The Appeals Division affirmed two decisions finding that the respondents, sibling deejays, committed an act detrimental to public health, in violation of the New York City Health Code, and New York State Executive Order, by encouraging, promoting, or organizing a non-essential gathering during the COVID-19 public health emergency. At the hearings, the respondents’ attorney argued that the Sheriff’s Office failed to establish that respondents owned or leased the property where over 500 people gathered for a Halloween party in a building with a capacity of no more than 15 persons, or that they were involved with the event or its host as anything other than contract employees. The Appeals Division concluded that the evidence, including the fact that the deejays regularly promoted their events on social media, and the testimony of a Sheriff’s Office officer that he personally observed the respondents at the event playing loud dance music that induced attendees to participate, was sufficient to demonstrate that both the respondents “encouraged” a non-essential gathering.
The Appeals Division reversed a hearing officer’s decision, instead finding the Young Men’s and Young Women’s Hebrew Association not in violation of a charge for failure to maintain a retaining wall. At the hearing, the respondent submitted a land survey and engineer’s affidavit indicating that the retaining wall was entirely on the neighboring property. The Appeals Division, noting that the Department of Buildings offered nothing to refute respondent’s evidence, concluded that because the respondent proved that the retaining wall was located entirely on the neighboring property, it was not liable for maintaining the wall, as this responsibility rests with the adjacent property owner under the City’s laws.

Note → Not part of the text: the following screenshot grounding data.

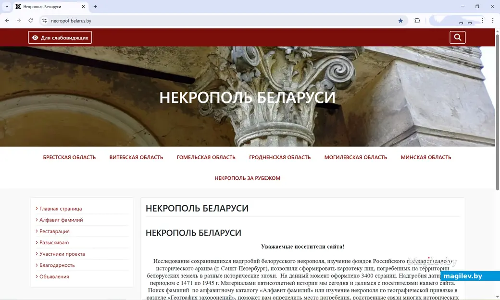This screenshot has width=500, height=300.
Task: Open 'НЕКРОПОЛЬ ЗА РУБЕЖОМ' page
Action: tap(248, 177)
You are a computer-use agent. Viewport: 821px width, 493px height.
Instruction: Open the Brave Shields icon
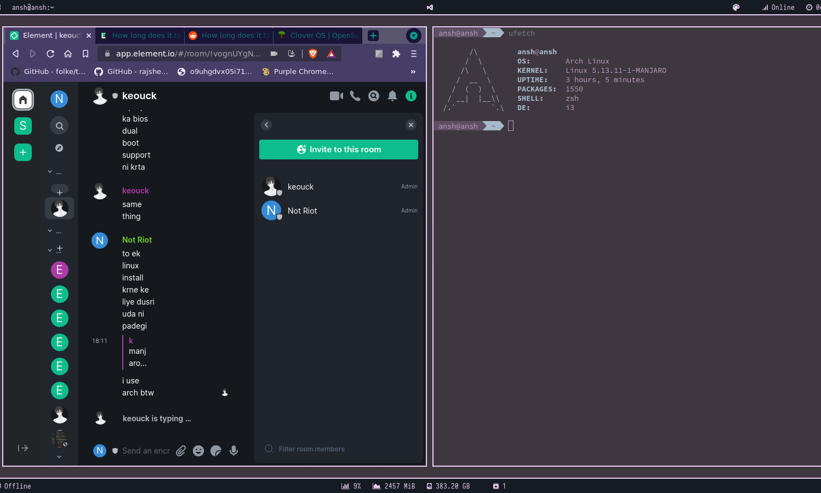click(313, 53)
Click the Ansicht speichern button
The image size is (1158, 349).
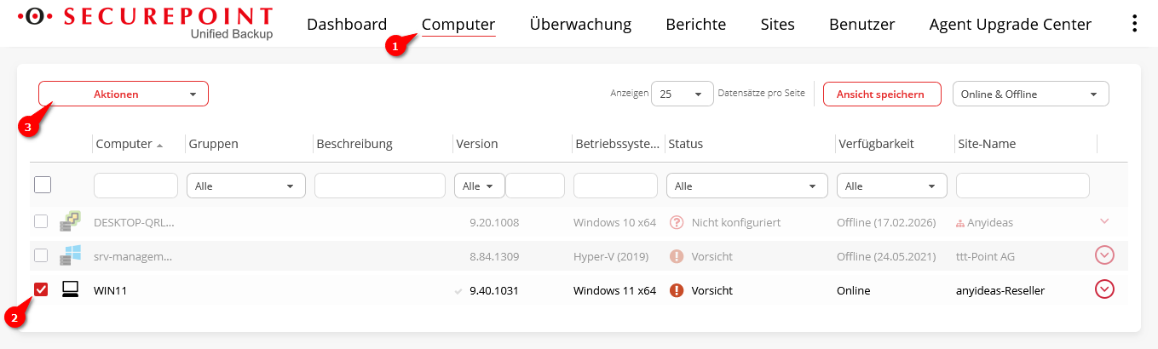[881, 94]
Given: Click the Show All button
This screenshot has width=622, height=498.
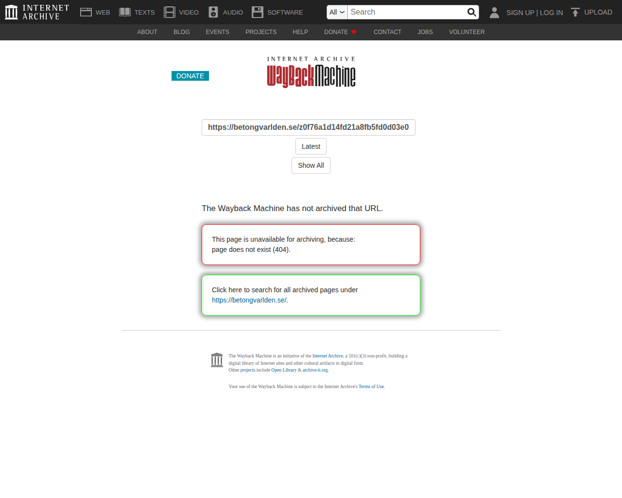Looking at the screenshot, I should click(x=311, y=165).
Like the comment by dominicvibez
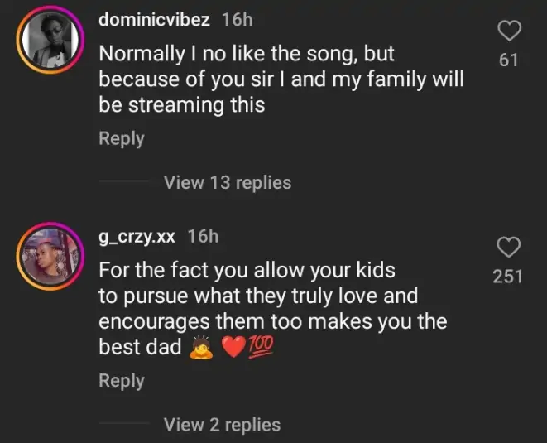This screenshot has width=547, height=443. [x=510, y=31]
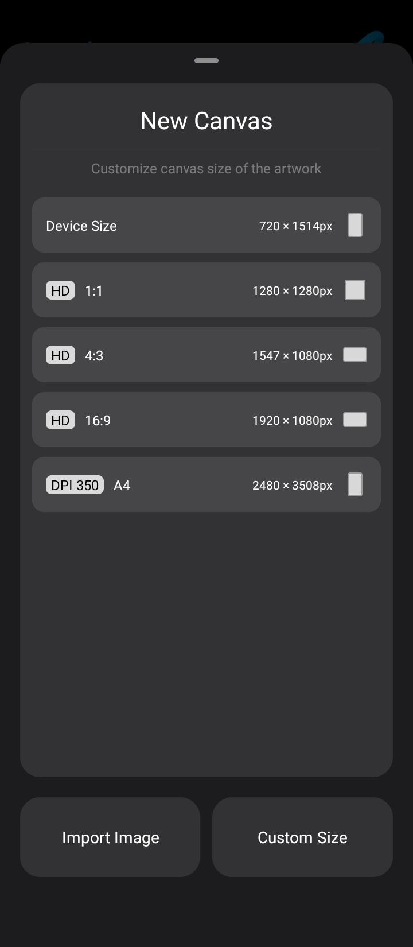413x947 pixels.
Task: Click the HD badge beside 16:9
Action: pos(60,420)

DOB v. Young Men’s and Young Women’s Hebrew Association, Appeal No. 2100418 (August 19, 2021).
The Appeals Division reversed a hearing officer’s decision dismissing a charge of occupancy in a manner contrary to that allowed by Department of Buildings records on the ground that the petitioner had failed to establish the legal occupancy of the property as a vacant lot. It was undisputed that the respondent was using the vacant lot on the date of inspection as a parking lot for three vehicles. Contrary to the hearing officer’s decision, the Appeals Division found that the legal occupancy of the premises as a vacant lot was established by a signed-off demolition application, and its use as a parking lot was therefore contrary to the legal use. Further, the Appeals Division found that the change in use brought the premises under special provisions of law, namely Administrative Code section 28-118.2, which provides that no open lot shall be occupied until a certificate of occupancy (“C of O”) has been issued, and DOB rule 30-02[c], which requires that a C of O be obtained prior to use of an open lot as a parking lot for four or fewer vehicles. Consequently, the Appeals Division concluded that a violation of section 28-118.3.2 was established, both because the use of the vacant lot for parking was contrary to the legal use and because the use of the open lot for the parking of three vehicles brought the premises under special provisions of law.
DOB v. The Health Science Center at B, Appeal No. 2100731 (August 19, 2021).